_Artikel_.
════════════════

Gewitter, Eis und Regen
41 km • + 406 hm • - 2.444 hm
Es ist Samstag, kurz nach 14.00 Uhr. Nach neun Stunden Autofahrt erreichen wir Gsteig (1.185 m) im Berner Oberland. Unser Ziel ist der Gletscher von Les Diablerets. Noch scheint die Sonne und es ist warm. Schnell werden die Bikes von uns zusammengebaut. Wir, das ist das alte Transalp Team von 2004, mein Bruder Roland, Rolf und Dave. Und wieder einmal soll bei unserer Alpentour ein Film entstehen. Daher wird in unseren Rucksäcken neben dem üblichen Tourengepäck eine umfangreiche Film- und Fotoausrüstung verstaut.
Wir starten, obwohl sich oben am Berg einige bedrohliche Wolken zusammenbrauen.
Der Wetterbericht hatte jedoch für Nachmittags eine Wetterbesserung versprochen.
Wir fahren die 400 Höhenmeter bis zum Col du Pillon (1.546
m) bei strahlendem Sonnenschein hinauf, oben an der Talstation der Seilbahn
angekommen umhüllt uns aber bereits dichter Nebel. Dennoch lösen wir
für üppige 43,-SFR pro Nase ein Ticket nach oben. In der großen
Gondel sind wir die eizigsten Fahrgäste heute. Wir durchstoßen mehrere
Wolkenschichten, sehen kurzzeitig ein paar Fetzen von der atemberaubenden Landschaft.
Kaum sind wir oben ausgestiegen beginnt es zu tröpfeln, zudem ist es bitter
kalt. Die ersten Meter auf der völlig aufgeweichten Skipiste sind dank
des Gefälles noch mit dem Bike befahrbar. Inzwischen regnet es heftig,
dazu gesellen sich Graupelschauer. Ein schöner Anfang für unsere Tour.
Nebel, weicher matschiger Untergrund, Orientierung? Fehlanzeige! White out.
Wir folgen der Line auf meinem GPS Gerät und stehen plötzlich vor
einer weißen Kiste. Es regnet heftig, dazu immer wieder Graupelschauer.
Die weiße Kiste entpuppt sich als Container, der mitten auf dem Gletscher
steht, zum Glück unverschlossen. Also rein in die Kiste und erst mal abwarten.
Wir nehmen´s mit Humor. Ein Dröhnen im Nebel, aha, eine Pistenraupe
kommt vorbei gefahren und dreht eine Schleife um unseren Unterstand. Der Fahrer
entdeckt uns und fragt uns auf Französisch, wo wir denn noch hin wollen.

════════════════

_Deine Aufgaben_.
(a) Zitiere aus dem Bericht von der Bike-Tour wortgetreu die Stelle von „Der Wetterbericht hatte“ bis „der atemberaubenden Landschaft.“.
(b) Schreib den Bericht von der Bike-Tour zum Gletscher von Les Diablerets dort weiter, wo er aufhört.
Die Datensätze stehen für sich und gehören nicht zum Bericht von der Bike-Tour.

_Datensätze_.
════════════════

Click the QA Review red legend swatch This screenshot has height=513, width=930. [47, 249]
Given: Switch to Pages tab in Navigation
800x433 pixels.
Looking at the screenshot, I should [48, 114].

════════════════

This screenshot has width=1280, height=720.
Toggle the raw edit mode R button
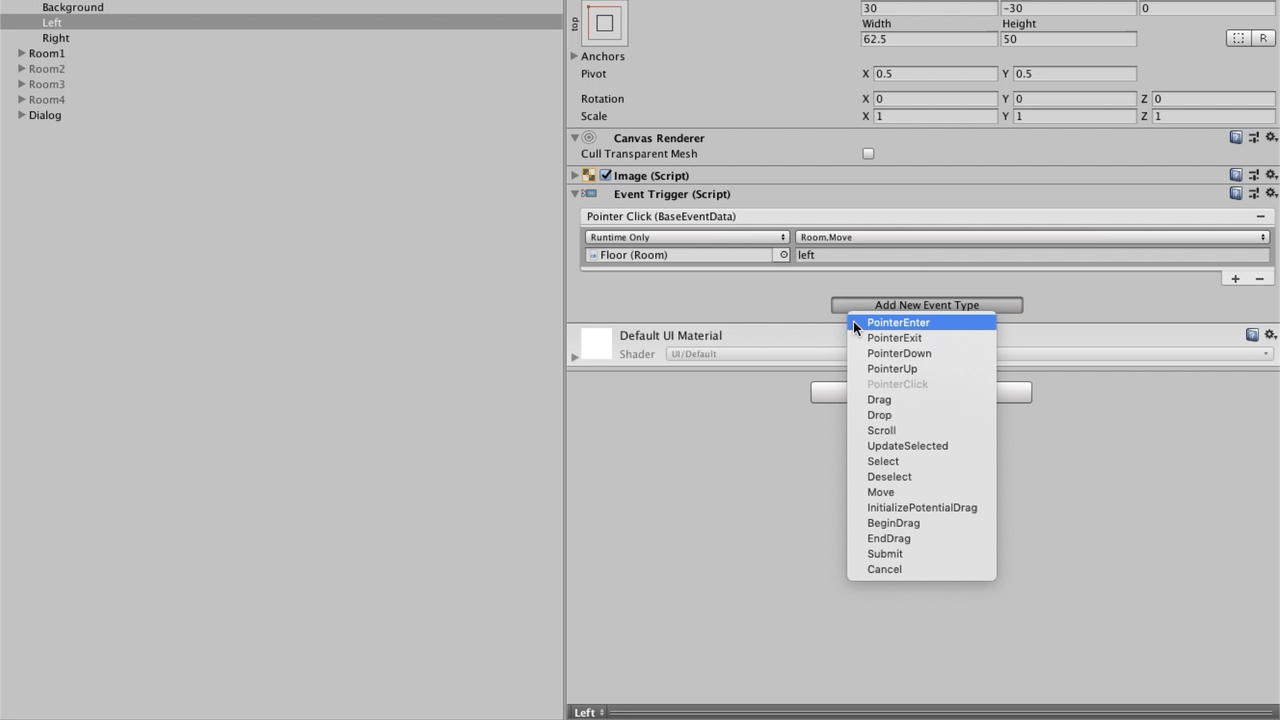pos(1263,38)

════════════════

_Lösungen_.
(a)
Der Wetterbericht hatte jedoch für Nachmittags eine Wetterbesserung versprochen.
Wir fahren die 400 Höhenmeter bis zum Col du Pillon (1.546
m) bei strahlendem Sonnenschein hinauf, oben an der Talstation der Seilbahn
angekommen umhüllt uns aber bereits dichter Nebel. Dennoch lösen wir
für üppige 43,-SFR pro Nase ein Ticket nach oben. In der großen
Gondel sind wir die eizigsten Fahrgäste heute. Wir durchstoßen mehrere
Wolkenschichten, sehen kurzzeitig ein paar Fetzen von der atemberaubenden Landschaft.

(b)
Zum Sanetschpass? Bei dem Wetter, mit dem Bike? Völlig Irre!
Nach 20 min lässt das Prasseln des Regens auf dem Blechdach auf, der
Tour St. Martin (2.908 m), ein riesiger kegelförmiger
Monolith ist kurz am Horizont erkennbar.
Markant markiert dieser Monolith aus Fels das Ende des Gletschers. Dort ist
eine Hütte, leicht erreichbar, so scheint es zumindest. Wir brechen auf,
ein Drittel des Weges ist geschafft als plötzlich ein Blitz die Szenerie
beleuchtet. Super, Gewitter auf 3000 Metern Höhe, ungeschützt auf
einer ebenen Eisfläche.
Eisfläche? Schön wärs, knöcheltiefer Schneematsch macht
das Vorankommen hier so einfach wie eine Wanderung
in Kaugummimasse. An Fahren auf den Bikes ist nicht zu denken. Ich sprinte
los, zur schützenden Hütte. Wie weit? 500 Meter, oder doch 900? Ein
Blitz, instinktiv zähle ich einundzwanzig, zweiundzwanzig, dreiund-kawumm!
Aua, das war nahe. Der Tour St. Martin ist wieder im Nebel verschwunden, die
Skipiste weist den Weg. Vor mir ein Skilift, ein Prima Blitzableiter, oder eine
Anlage, die die todbringende Gefahr direkt zu mir leitet? Wieder ein Blitz,
ich spüre die Energie in der Luft, jetzt schnell, im Laufschritt unter
den Metallmasten hindurch, 100 Meter Sprint. Ich drehe mich um. Der Rest der
Gruppe ist zurückgefallen.
Wäre es besser gewesen zurück zum Metallcontainer zu gehen? Erst jetzt
kommt mir dieser Gedanke, zu spät, jetzt gibt es kein Zurück mehr.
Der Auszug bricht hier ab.